The Revelation of God as Suffering Love

The First Epistle of John

(continued)

In this is love, not that we have loved God but that he loved us and sent his Son to be the propitiation for our sins” (1John 4:10).

The apostle John writes this epistle to address the gnostic error that endangered the Church in his time. “John’s vision concentrated on the one supreme fact. Herein was the love of God manifested towards us—that God sent his only begotten son into the world that we might live through him. . . [The gnostic theory] of the absolute divine transcendence denied to God what, to the Christian mind, is the utmost ineffabilis [inexpressable] crown of his glory—self-sacrificing love.” (Robert Law, The Tests of Life [T&T Clark, 1909], italics mine)
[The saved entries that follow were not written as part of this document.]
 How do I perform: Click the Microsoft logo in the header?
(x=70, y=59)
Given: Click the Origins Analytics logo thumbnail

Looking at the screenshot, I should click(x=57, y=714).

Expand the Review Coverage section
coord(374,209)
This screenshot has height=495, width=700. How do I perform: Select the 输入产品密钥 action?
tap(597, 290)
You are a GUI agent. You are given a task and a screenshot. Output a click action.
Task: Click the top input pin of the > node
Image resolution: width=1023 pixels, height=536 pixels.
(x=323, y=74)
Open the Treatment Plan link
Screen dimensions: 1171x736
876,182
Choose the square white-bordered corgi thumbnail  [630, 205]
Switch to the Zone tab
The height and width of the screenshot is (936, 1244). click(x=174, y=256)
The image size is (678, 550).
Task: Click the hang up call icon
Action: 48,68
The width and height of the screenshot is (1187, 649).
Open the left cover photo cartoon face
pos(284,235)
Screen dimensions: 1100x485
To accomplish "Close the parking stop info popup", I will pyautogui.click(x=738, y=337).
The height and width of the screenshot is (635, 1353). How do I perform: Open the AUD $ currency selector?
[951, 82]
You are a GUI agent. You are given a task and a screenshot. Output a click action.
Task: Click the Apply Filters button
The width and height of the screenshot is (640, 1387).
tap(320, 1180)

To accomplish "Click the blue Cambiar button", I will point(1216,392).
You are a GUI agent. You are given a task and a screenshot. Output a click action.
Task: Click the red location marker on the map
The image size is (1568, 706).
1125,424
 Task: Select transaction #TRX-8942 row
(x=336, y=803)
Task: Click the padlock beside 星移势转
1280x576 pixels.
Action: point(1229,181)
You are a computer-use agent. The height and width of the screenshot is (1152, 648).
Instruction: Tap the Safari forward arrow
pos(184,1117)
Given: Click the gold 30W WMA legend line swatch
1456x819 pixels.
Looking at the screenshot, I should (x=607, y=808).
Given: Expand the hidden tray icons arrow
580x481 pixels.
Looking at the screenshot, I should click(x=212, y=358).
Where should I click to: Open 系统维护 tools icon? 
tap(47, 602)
Pastor John continues with Robert Law’s discussion of the apostle John’s First Epistle and the practical consequences that depend on the doctrine of the Incarnation. Excerpts from Robert Law’s The Tests of Life: A Study of the First Epistle of St. John, Being the Kerr Lectures for 1909 (Edinburgh, T&T Clark, 1909). Robert Law was a contemporary of James Denney and closest in agreement with him on the meaning of the atonement as the ultimate demonstration of what sin means to God and the cost of his love as demonstrated in the cross of Christ.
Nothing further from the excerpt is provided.